→ **EXERCISE TEXT**:
[Start of section]

Skip to content
/ PF-Gate Public

PF Gate — deterministic CI gate + debug packets for robotics runs. Turns traces into PASS/WARN/FAIL/QUARANTINE decisions with auditable receipts, offline reports, JUnit output, and diff-as-gate support. Designed to sit above existing robotics logging/visualization stacks and make regressions fast to triage.

License

Notifications You must be signed in to change notification settings

QPFAI/PF-Gate

The Person's Field (ABC validation)

PF Gate (CI Gate)

PF Gate provides deterministic CI gating and portable debug bundles. Operator details live in docs/operator_guide.md, and the frozen v1 contracts are in docs/contracts_v1.md.

Getting Started (PF Gate CLI)

python -m pip install -e .
pf gate --selftest

pf gate --policy persons_field/ops/policy_packs/pf_gate_r10_gate_score.json \
  --out /tmp/pf_gate_bundle \
  path/to/trace.jsonl

pf ci gate-and-diff --policy persons_field/ops/policy_packs/pf_gate_r10_gate_score.json \
  --trace examples/nightly_regression/trace.jsonl \
  --out /tmp/pf_ci_out

Project links:

  • Operator guide: docs/operator_guide.md
  • Contracts: docs/contracts_v1.md
  • CI templates: .github/workflows/pf_gate_ci.yml, ci/gitlab/pf_gate_ci.yml
  • Contributing: CONTRIBUTING.md
  • License: LICENSE
  • Citation: CITATION.cff

This repo is scoped to three validated claims:

  • A: Behavioral invariance across trace arches (trajectory parity hashing).
  • B: Data quality improvements from richer contract traces (arch x regime metrics).
  • C: Failure prediction enabled by contract traces (AUPRC lift + calibration + leakage guards).

Quickstart

bash scripts/setup_venv.sh
bash scripts/run_tests.sh
bash scripts/run_abc_paper.sh

CI Quickstart

Docker-first path (minimal artifacts):

docker build -t pf-gate:ci .
docker run --rm -v "$(pwd):/repo" -w /repo pf-gate:ci \
  pf gate --policy tests/fixtures/pf_gate_selftest/policy.json \
    --artifact-level minimal \
    --out /tmp/pf_gate_bundle \
    --overwrite \
    tests/fixtures/pf_gate_selftest

docker run --rm -v "$(pwd):/repo" -w /repo pf-gate:ci \
  pf diff examples/ci/baselines/pf_gate_selftest_standard /tmp/pf_gate_bundle \
    --as-gate \
    --artifact-level minimal \
    --out /tmp/pf_gate_diff \
    --overwrite

Exit codes:

  • 0 PASS
  • 2 WARN
  • 3 FAIL
  • 4 QUARANTINE

Artifacts land in the --out directory for pf gate and pf diff:

  • decision.json, summary.json, receipts.json, review_list.csv, report.html
  • diff_summary.json / diff_report.md for diffs
  • episodes/ drilldowns for reviewed episodes

Self-serve onboarding

  • Pilot quickstart: docs/pilot_quickstart.md
  • Adapter quickstart: docs/adapters_quickstart.md
  • Operator guide: docs/operator_guide.md

Install (CLI)

[End of section]

→ **EXCERPTED DATA**:
[Start of section]

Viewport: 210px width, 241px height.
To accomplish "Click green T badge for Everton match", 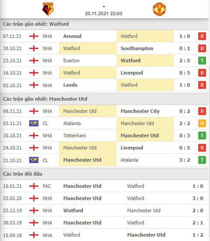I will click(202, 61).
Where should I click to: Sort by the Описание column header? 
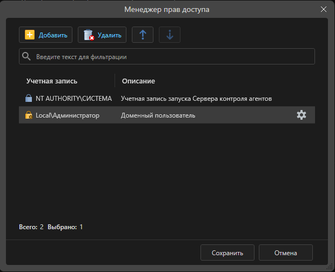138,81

[End of section]
[Start of section]

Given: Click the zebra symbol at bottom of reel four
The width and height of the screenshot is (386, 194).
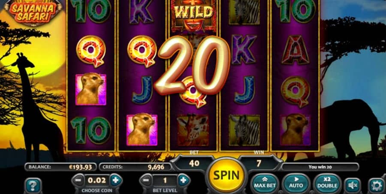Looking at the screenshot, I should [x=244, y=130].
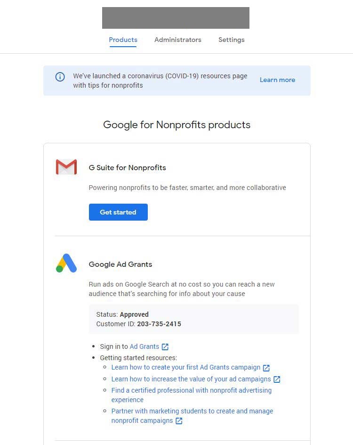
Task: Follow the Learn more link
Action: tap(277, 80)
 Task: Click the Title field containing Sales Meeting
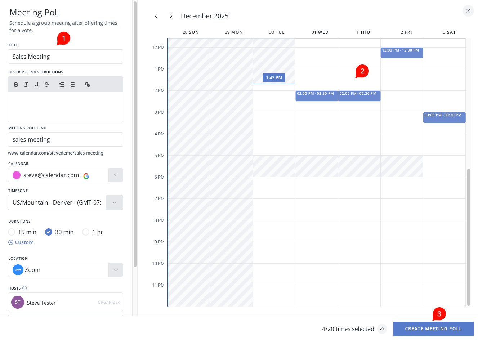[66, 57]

[End of section]

→ **EXERCISE**:
Please answer these questions using the PF Gate page above.
1. Which file holds the frozen v1 contracts?
2. What tag does the CI quickstart give the Docker image it builds?
3. Which exit code means QUARANTINE?

→ **EXERCISE RESPONSE**:
1. docs/contracts_v1.md
2. pf-gate:ci
3. 4